Collected data
┌──

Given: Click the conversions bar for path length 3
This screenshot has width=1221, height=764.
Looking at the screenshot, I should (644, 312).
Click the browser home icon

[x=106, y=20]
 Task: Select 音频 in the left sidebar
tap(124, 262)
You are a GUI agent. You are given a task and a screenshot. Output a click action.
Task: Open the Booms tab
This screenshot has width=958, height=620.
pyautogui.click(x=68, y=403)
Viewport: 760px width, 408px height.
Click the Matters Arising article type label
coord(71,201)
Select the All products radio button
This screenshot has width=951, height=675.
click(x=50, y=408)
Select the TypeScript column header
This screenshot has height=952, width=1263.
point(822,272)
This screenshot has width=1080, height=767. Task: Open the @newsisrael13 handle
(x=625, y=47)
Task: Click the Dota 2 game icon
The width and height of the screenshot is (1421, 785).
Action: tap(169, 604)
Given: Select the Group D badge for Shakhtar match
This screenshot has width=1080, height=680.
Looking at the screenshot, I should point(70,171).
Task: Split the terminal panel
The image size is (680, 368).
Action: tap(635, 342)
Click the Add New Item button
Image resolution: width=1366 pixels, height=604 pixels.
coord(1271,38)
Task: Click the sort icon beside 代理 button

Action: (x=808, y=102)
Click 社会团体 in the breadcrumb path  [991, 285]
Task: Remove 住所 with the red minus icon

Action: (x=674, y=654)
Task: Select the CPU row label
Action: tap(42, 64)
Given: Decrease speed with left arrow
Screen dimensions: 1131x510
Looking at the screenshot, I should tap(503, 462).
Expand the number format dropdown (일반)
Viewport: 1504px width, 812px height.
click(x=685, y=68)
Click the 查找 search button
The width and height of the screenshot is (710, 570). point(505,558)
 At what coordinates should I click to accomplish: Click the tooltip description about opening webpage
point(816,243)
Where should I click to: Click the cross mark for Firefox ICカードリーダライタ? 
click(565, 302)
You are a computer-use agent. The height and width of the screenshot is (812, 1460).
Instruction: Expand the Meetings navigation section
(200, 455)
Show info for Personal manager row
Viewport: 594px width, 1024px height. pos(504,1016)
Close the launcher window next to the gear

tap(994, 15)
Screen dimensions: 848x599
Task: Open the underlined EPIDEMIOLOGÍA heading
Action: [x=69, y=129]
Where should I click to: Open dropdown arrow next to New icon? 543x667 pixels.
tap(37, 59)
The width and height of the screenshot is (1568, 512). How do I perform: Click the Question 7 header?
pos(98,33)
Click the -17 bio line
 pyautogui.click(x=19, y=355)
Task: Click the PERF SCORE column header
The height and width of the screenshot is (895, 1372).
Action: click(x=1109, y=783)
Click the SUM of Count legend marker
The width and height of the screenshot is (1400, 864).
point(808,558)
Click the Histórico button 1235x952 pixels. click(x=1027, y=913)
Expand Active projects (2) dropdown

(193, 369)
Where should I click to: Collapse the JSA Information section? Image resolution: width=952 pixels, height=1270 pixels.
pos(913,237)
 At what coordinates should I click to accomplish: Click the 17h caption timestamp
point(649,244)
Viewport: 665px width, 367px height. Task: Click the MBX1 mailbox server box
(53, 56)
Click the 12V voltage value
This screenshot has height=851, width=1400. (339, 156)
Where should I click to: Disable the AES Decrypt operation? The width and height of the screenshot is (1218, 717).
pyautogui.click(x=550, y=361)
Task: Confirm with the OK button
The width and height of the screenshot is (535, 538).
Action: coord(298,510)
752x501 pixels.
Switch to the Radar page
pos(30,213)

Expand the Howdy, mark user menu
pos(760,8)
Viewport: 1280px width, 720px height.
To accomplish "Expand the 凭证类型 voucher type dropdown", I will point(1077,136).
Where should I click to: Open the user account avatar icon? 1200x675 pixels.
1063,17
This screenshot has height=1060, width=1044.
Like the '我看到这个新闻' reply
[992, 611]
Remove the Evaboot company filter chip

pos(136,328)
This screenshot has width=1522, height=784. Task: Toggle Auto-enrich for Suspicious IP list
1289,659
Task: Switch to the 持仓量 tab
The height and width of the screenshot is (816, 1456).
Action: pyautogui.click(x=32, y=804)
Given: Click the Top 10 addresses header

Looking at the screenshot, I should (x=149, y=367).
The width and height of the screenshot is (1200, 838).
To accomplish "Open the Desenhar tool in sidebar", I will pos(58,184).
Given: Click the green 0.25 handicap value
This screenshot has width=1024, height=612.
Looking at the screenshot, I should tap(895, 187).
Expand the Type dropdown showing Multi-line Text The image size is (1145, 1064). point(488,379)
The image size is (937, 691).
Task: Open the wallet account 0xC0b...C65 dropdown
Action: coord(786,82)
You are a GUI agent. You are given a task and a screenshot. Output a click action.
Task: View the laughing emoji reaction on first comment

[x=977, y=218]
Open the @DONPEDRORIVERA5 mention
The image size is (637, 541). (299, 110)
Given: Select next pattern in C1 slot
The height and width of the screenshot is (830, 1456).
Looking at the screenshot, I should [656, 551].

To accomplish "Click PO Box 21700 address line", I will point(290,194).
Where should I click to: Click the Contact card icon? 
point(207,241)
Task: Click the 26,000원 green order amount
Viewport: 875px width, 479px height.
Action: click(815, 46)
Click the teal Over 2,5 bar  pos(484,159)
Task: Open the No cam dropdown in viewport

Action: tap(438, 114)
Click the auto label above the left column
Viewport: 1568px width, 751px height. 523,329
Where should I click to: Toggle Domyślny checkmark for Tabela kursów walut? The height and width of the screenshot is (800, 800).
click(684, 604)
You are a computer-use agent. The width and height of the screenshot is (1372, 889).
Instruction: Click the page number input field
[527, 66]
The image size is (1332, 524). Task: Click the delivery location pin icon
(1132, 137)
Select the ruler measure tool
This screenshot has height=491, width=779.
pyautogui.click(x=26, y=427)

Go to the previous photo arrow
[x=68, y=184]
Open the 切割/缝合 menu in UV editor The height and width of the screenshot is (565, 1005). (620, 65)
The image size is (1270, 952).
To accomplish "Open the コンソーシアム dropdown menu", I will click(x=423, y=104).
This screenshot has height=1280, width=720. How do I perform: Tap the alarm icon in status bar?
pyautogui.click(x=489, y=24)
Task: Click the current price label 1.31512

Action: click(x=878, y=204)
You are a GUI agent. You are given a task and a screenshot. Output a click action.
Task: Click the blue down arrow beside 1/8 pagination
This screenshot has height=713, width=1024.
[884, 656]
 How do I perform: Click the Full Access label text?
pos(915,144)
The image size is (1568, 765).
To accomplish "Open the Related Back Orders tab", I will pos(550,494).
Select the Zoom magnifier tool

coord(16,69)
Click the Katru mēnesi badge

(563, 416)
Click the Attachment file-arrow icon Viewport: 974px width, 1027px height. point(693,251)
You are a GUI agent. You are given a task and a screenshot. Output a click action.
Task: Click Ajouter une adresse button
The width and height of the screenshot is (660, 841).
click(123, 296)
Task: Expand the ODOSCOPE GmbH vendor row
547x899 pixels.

└──

▶ PROBLEM
Go through the records and pull out each line that includes the word "green".

▶ RESULT OF THE EXERCISE
Given: Click the green 0.25 handicap value
Task: Click the 26,000원 green order amount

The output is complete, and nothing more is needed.